Document segment:
=== Section Start ===

HVS Financial, a Danvers, Mass., consulting firm, calculates that a healthy, moderate-income couple retiring at 66 should have $122,541 set aside (assuming 8 percent annual returns) just to cover its medical costs. Fidelity Investments has reported that a couple of 65-year-olds retiring today on average would need $240,000 banked to pay for health care.
Here are a few pointers:
Insure against runaway costs. Your health profile may matter less than your income in terms of how much you ultimately spend. It's true that some unlucky people have severe and chronic illnesses that drain their household budgets. But many people insure against runaway costs by buying a high-end supplemental Medigap insurance policy that will cover expenses that Medicare won't. That makes their health care costs more predictable and manageable.
What may push up your health care costs is being wealthy -- Medicare premiums for Part B (which covers outpatient care) and Part D (for drugs) are on a steep scale. Singles earning more than $214,000 or couples making in excess of $428,000 can expect to spend almost $2 million more in their lifetimes on Medicare premiums.
Put funds aside for health care. You may want to mentally segregate health care costs during the saving years. Sunit Patel, a retirement health care expert with Fidelity Investments, recommends that pre-retired couples plan to accumulate enough for their health care needs (such as his $240,000 for couples figure), and enough other savings and investments to cover roughly 60 percent of their working income.
But you may not want to invest them separately. It makes more sense, during the working and saving years, to keep the money invested as part of a more broadly diversified portfolio.
After retirement, you may have to manage income. Big income-producing events, such as the sale of a vacation home or large 401(k) withdrawals, could push you into higher Medicare premium levels.
Invest accordingly. If the bulk of your retirement health care expenses will be in premiums, then it makes sense to manage retirement income so that it is there for those monthly payments -- by, say, putting money in a low-cost and inflation-protected fixed annuity. But if you end up with lesser coverage and risk large out-of-pocket costs for medical disasters, then you would be better off leaving more of your money under your own control, so you could withdraw large chunks in an emergency.

=== Section End ===

[Collected data]
=== Section Start ===

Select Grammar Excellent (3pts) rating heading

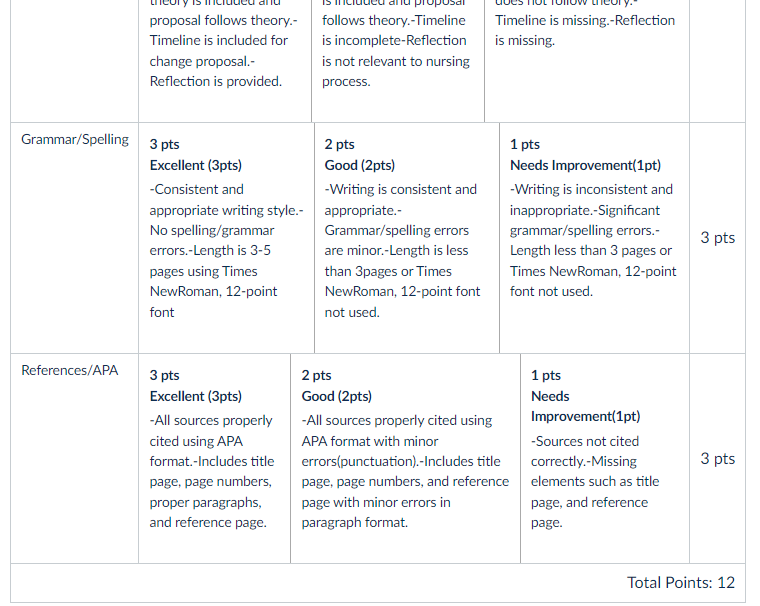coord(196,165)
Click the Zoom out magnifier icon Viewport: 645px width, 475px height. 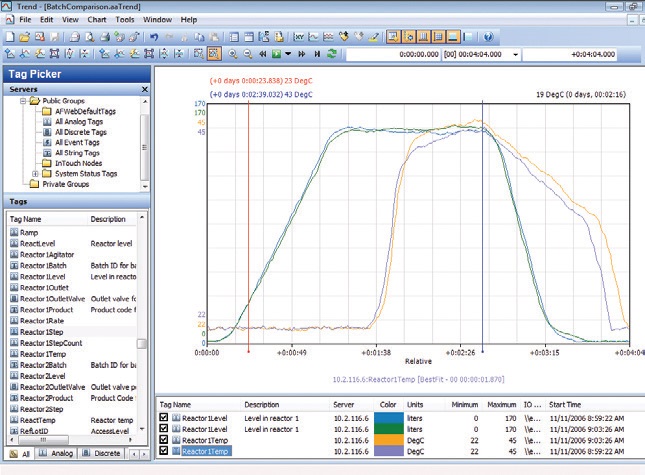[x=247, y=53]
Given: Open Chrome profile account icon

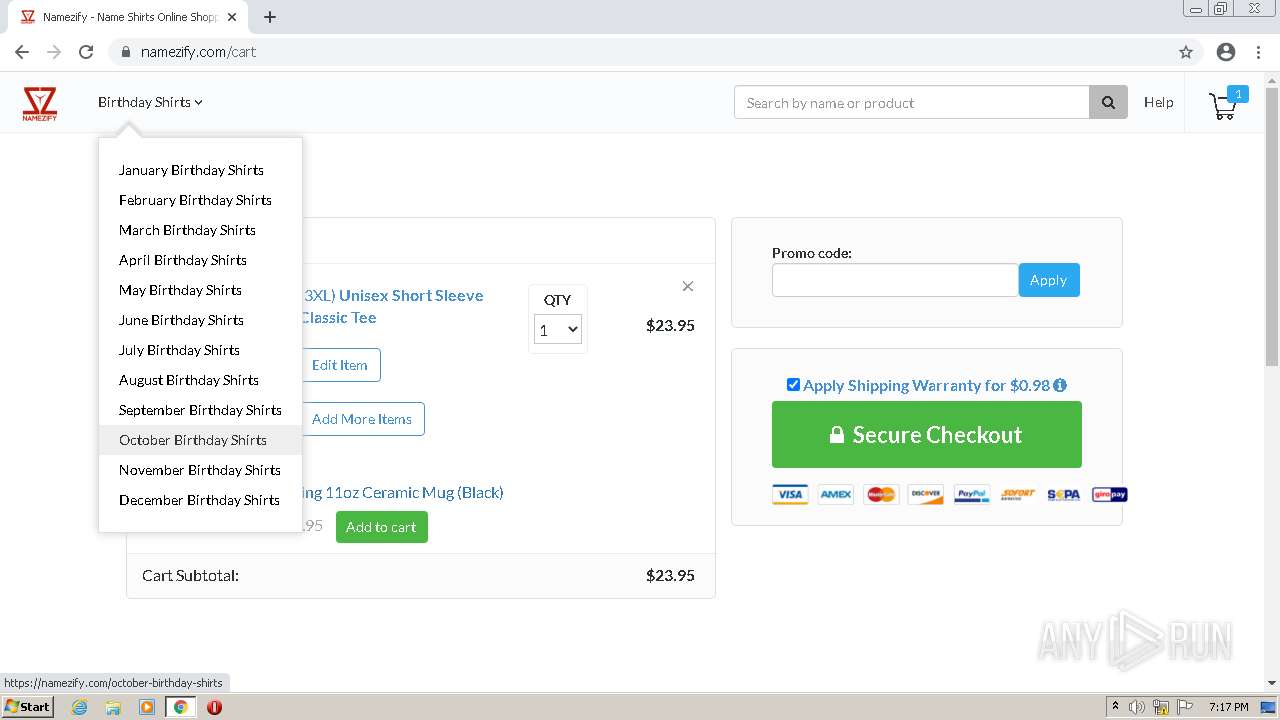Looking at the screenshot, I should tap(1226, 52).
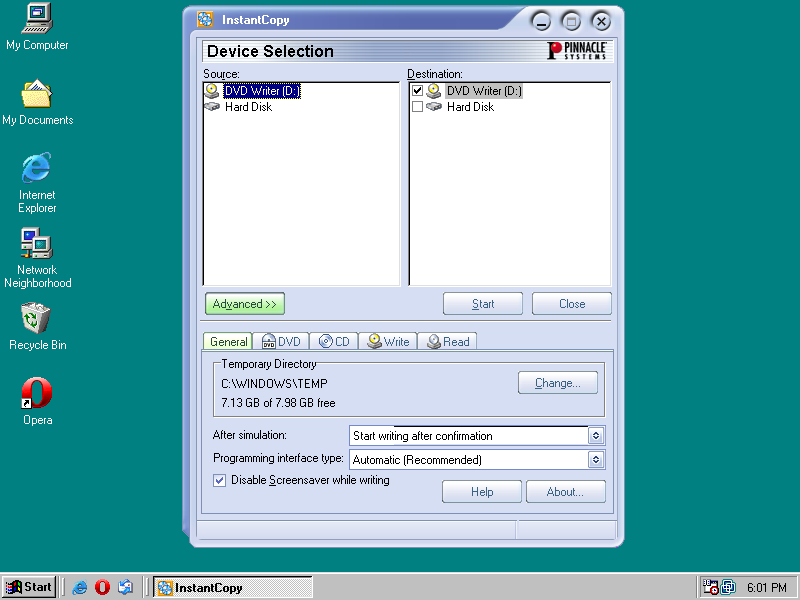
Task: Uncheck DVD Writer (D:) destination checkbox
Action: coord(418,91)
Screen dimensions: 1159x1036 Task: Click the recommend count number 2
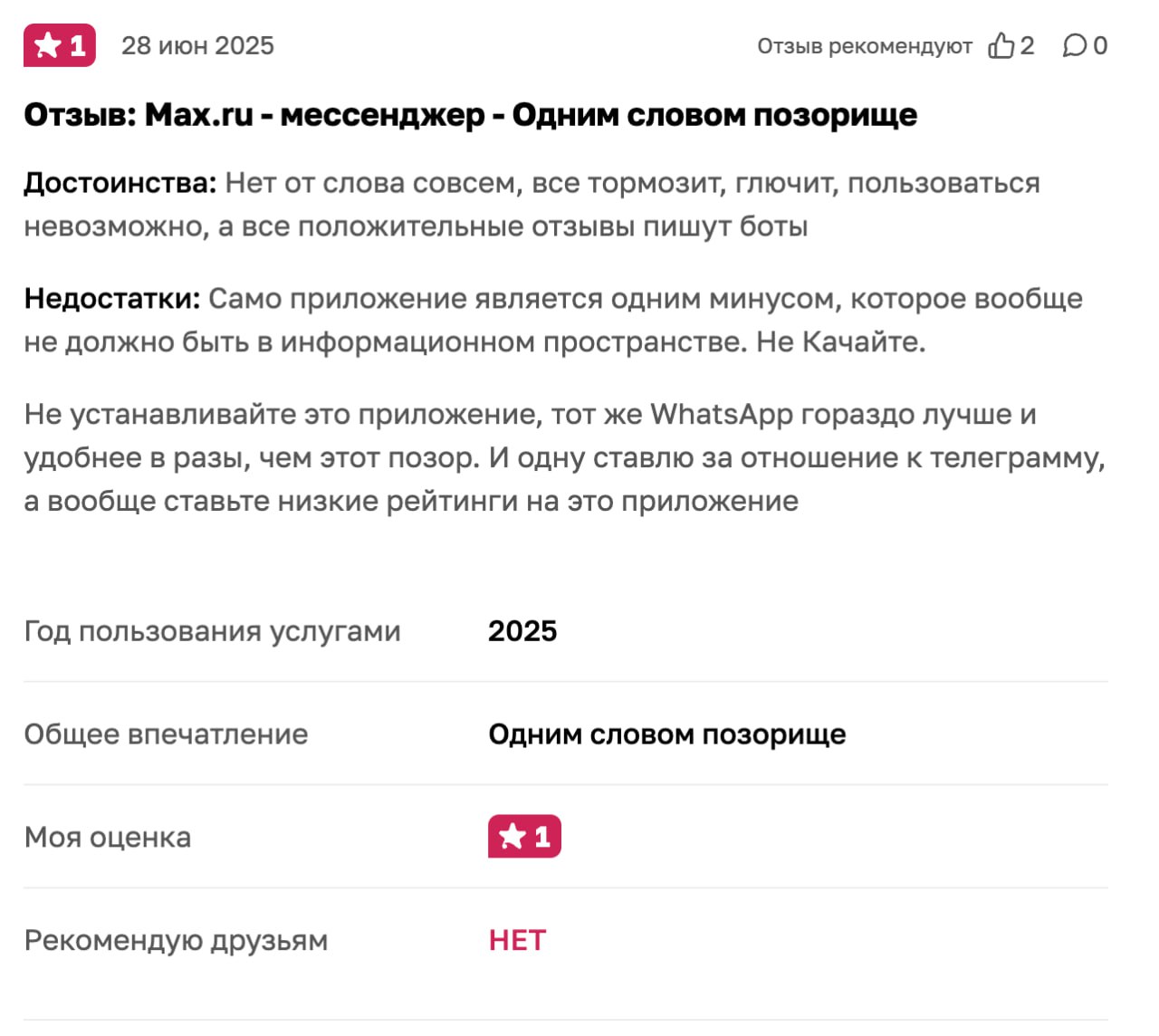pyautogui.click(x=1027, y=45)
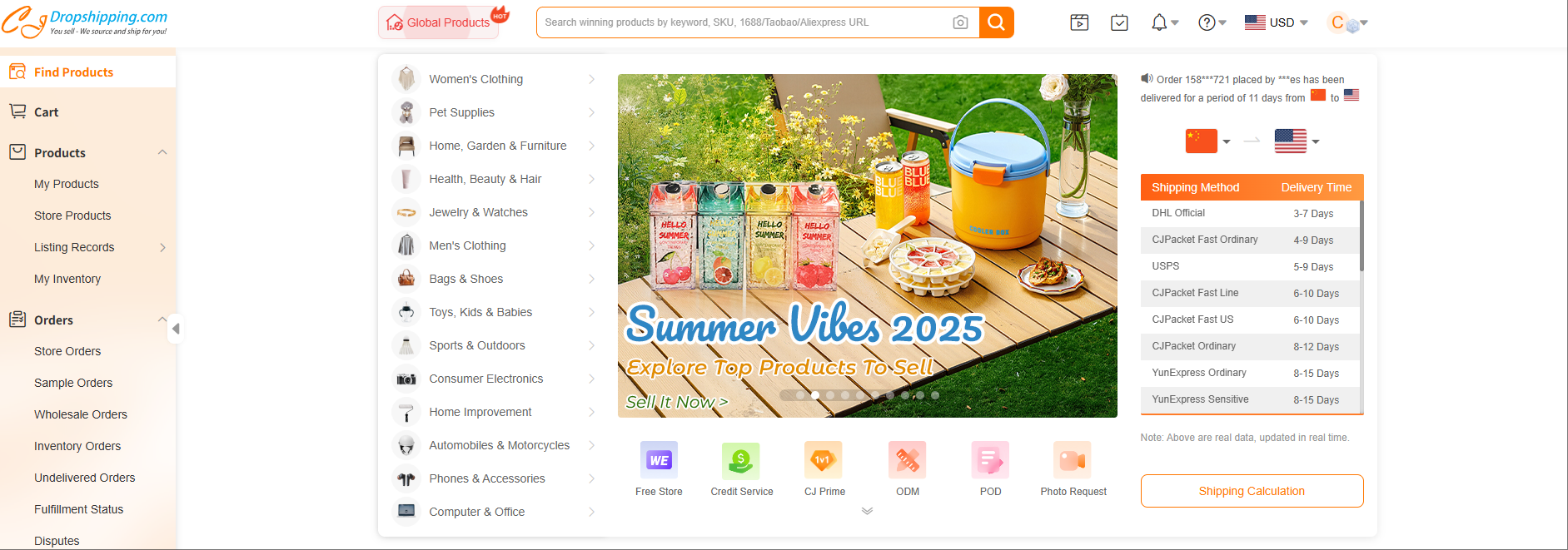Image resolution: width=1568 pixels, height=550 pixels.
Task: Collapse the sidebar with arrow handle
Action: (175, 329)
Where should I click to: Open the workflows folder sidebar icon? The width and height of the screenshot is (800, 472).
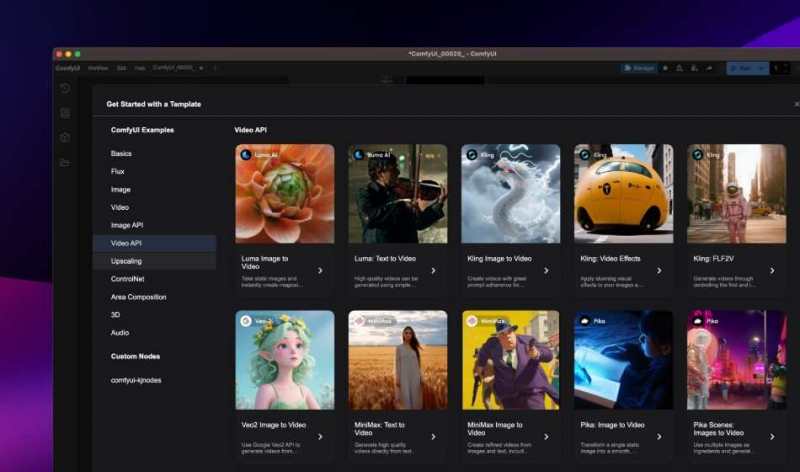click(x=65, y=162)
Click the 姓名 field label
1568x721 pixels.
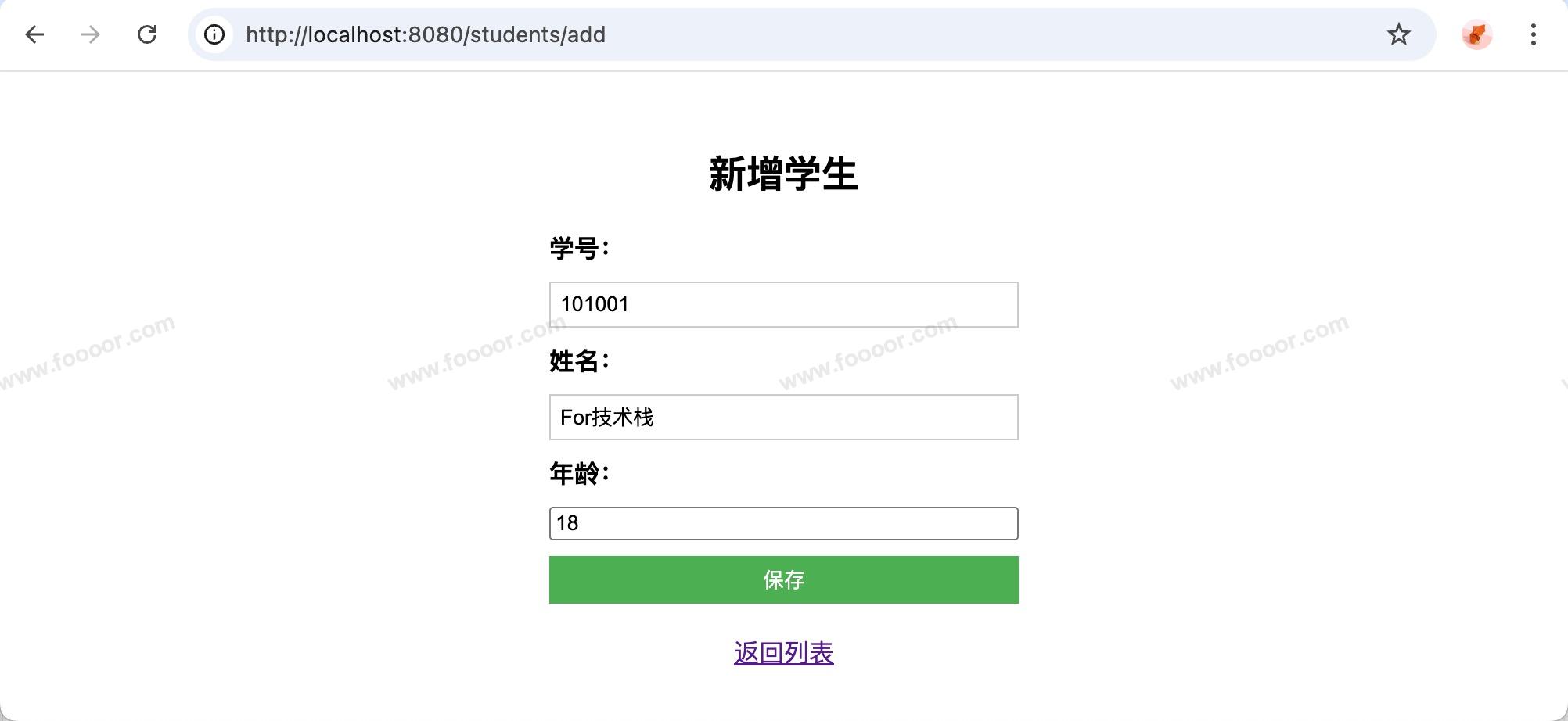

=== Section End ===

Using the retirement health care article, answer:
(a) How much does HVS Financial calculate a healthy, moderate-income couple retiring at 66 should set aside for medical costs?
(b) What does Medicare Part D cover?
(c) What product is given as an example of a way to manage retirement income for monthly premium payments?
The listing plays no part in this.

Answer box:
(a) $122,541, assuming 8 percent annual returns.
(b) Drugs.
(c) A low-cost and inflation-protected fixed annuity.